>> begin Recorded data

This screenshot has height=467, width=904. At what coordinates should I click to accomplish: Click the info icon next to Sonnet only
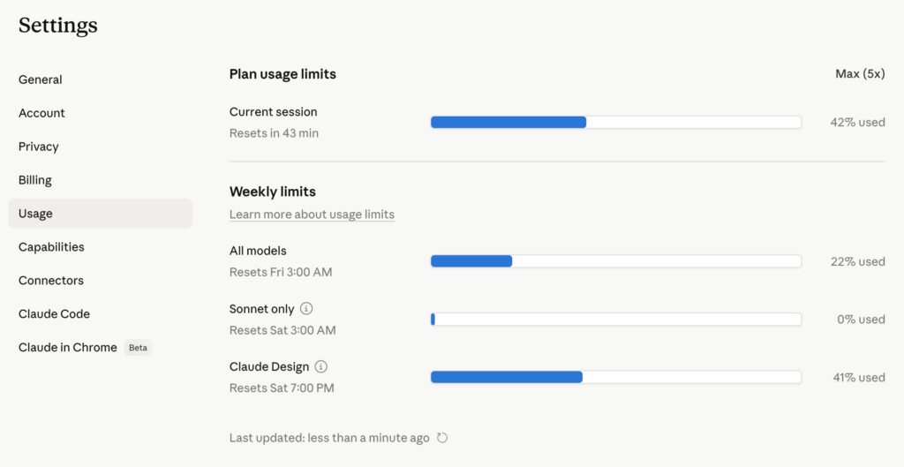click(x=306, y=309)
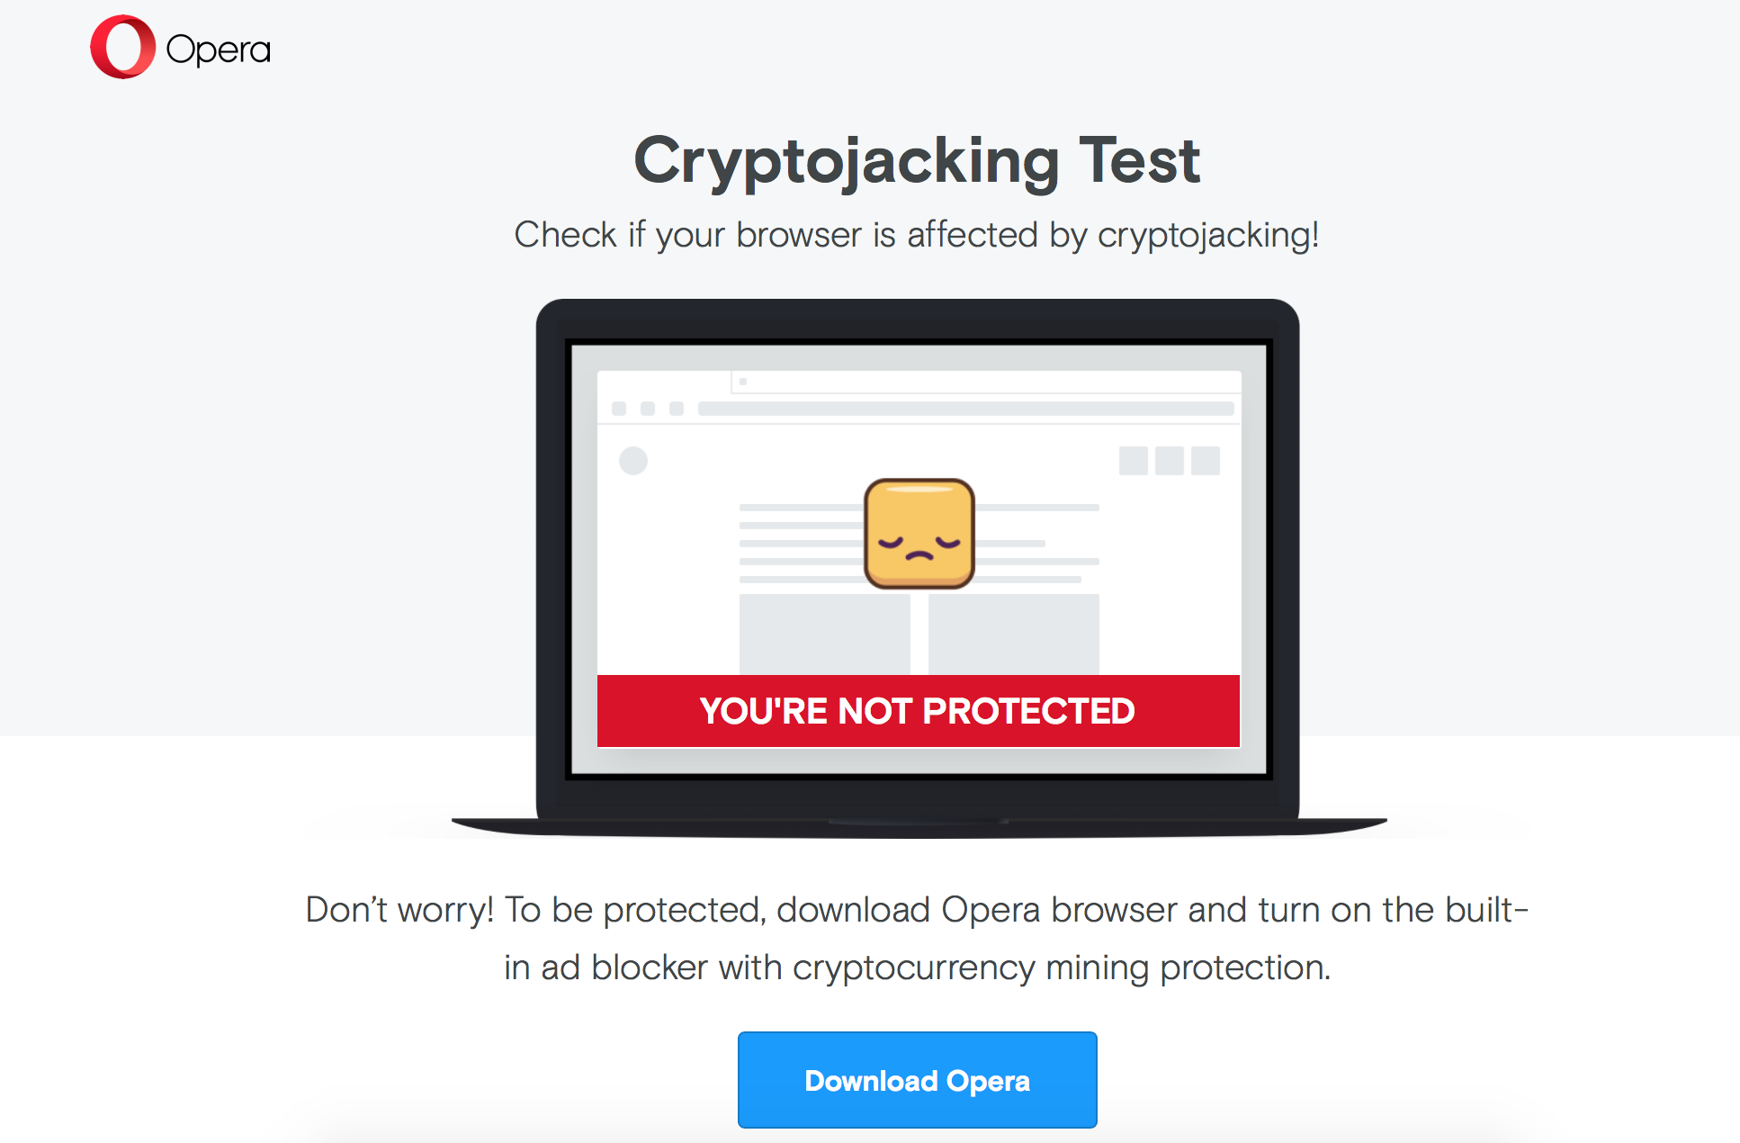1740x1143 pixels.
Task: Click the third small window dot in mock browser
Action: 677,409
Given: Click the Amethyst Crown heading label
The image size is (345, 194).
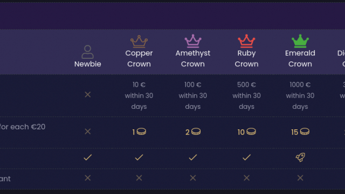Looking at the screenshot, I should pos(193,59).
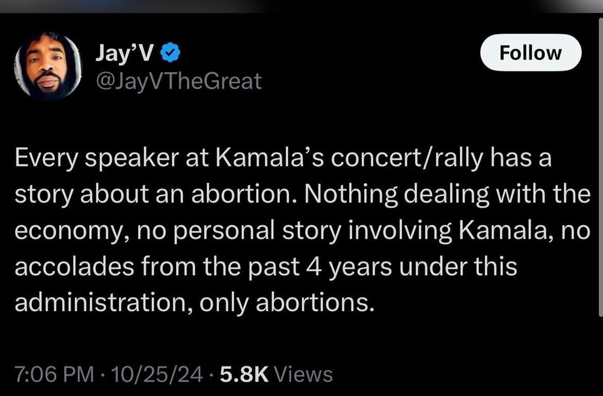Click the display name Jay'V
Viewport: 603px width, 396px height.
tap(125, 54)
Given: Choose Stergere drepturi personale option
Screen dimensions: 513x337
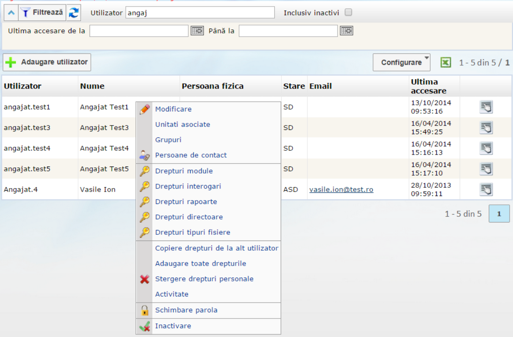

>> end Recorded data

• [Work required] Reproduce every line of the listing above verbatim, omitting the pictures.

• [Task answer]
This screenshot has height=467, width=904. At what coordinates should I click to accomplish: Click the info icon next to Sonnet only
click(x=306, y=309)
1740x1143 pixels.
Task: Click the third small window dot in mock browser
Action: 677,409
Given: Click the Amethyst Crown heading label
The image size is (345, 194).
Looking at the screenshot, I should pos(193,59).
Click the display name Jay'V
Viewport: 603px width, 396px height.
tap(125, 54)
Given: Choose Stergere drepturi personale option
Screen dimensions: 513x337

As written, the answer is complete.